An eminent drama critic for one of the nation’s most distinguished daily newspapers (well, perhaps I stretch a point or two) recently suggested that an overblown touring production of that overwritten musical Jekyll & Hyde might have benefited from the “soft-peddling” of certain lurid elements. It is natural to assume that he meant “soft-pedaling,” the usual idiomatic phrase, derived from the left-hand pedal on most pianos, which mutes the sound, meaning to “underplay or de-emphasize.”
On mature reflection, however, I am willing to admit that “soft-peddling” might be equally apt, implying a “soft-sell” rather than a “hard-sell” approach.
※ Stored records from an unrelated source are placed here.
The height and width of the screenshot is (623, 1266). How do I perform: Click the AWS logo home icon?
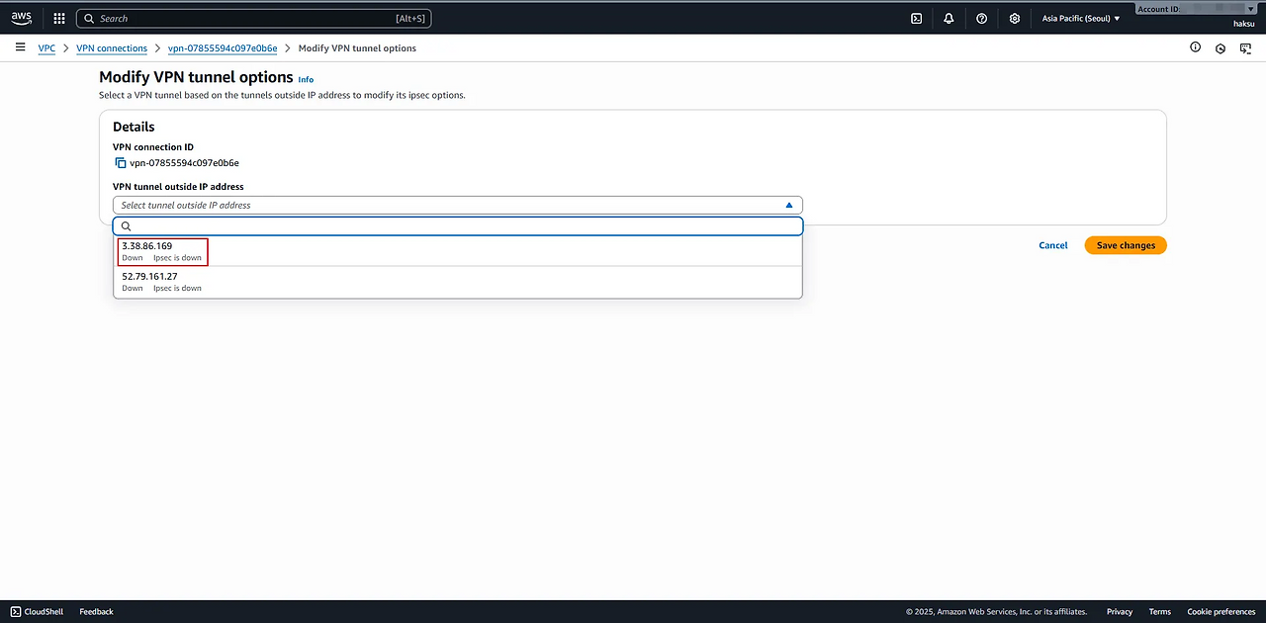(x=21, y=18)
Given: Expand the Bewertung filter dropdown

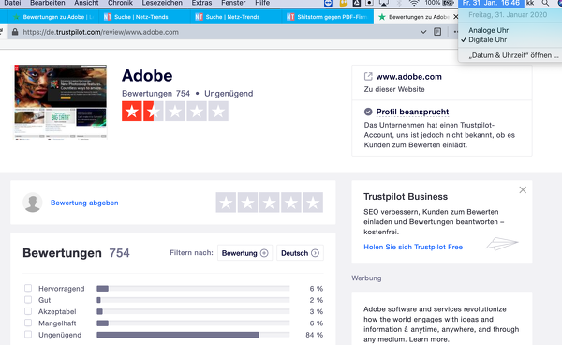Looking at the screenshot, I should click(x=244, y=253).
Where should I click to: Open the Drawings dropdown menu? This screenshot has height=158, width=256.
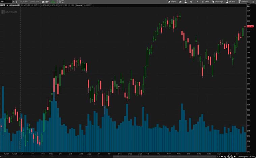[218, 2]
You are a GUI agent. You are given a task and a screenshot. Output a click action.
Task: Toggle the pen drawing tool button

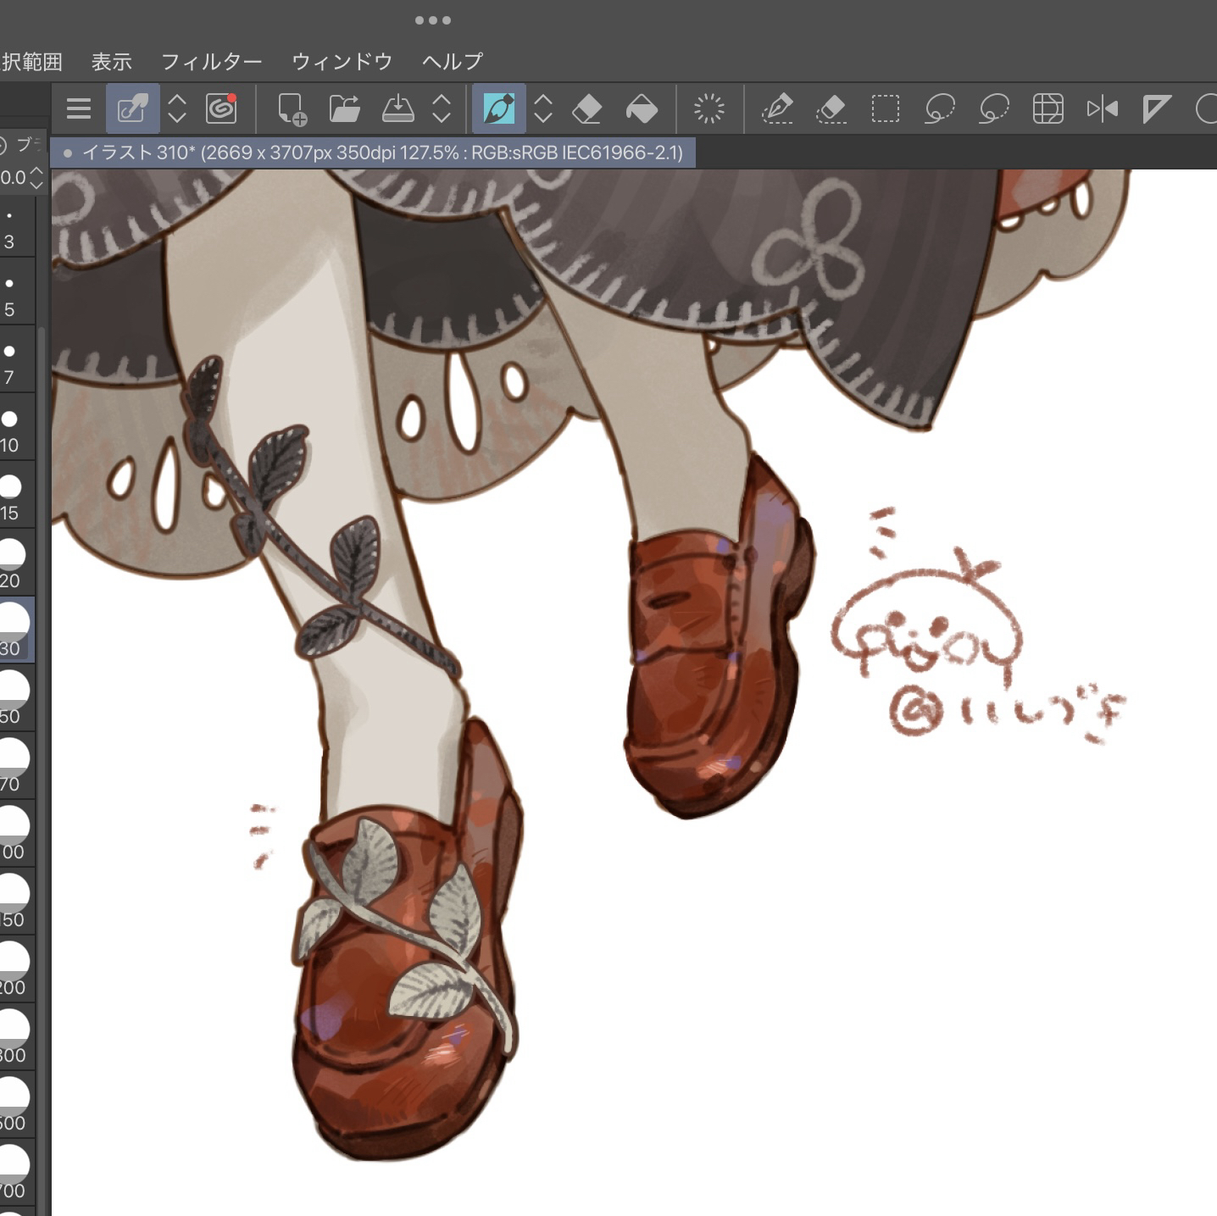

Whichever the critic intended, pedal and peddle are often confused in contemporary usage. Just for the record: pedal, from the Latin pedalis, is a “lever or treadle, usually pressed by the foot, to activate a mechanism on a musical instrument or other mechanical device (such as a bicycle).” The word first appeared in print in the seventeenth century.
Peddle is an older word—fourteenth or fifteenth century—and is a back-formation from peddler, which derives from the Middle English pedder, meaning a “person who travels about with wares to sell.” A ped is a “pack or basket.”
Piddle, meaning either to “act in a trifling way, dawdle, dally, or toy” or, informally, to “urinate,” probably is a corruption of peddle, dating from the eighteenth century.
The Bard of Buffalo Bayou is a piddler of great renown, and one can view the results of his piddling hereinbelow:
Never piddle in a puddle,
Or try to treadle while astraddle,
And don’t coddle as you cuddle
And canoodle in your saddle.
In a huddle never doodle
With a poodle who can waddle,
Do not diddle with a noodle.
And don’t dawdle as you toddle.
In the middle of a muddle
Please don’t meddle with a paddle,
Never addle as you fuddle—
Just hit the pedal and skedaddle!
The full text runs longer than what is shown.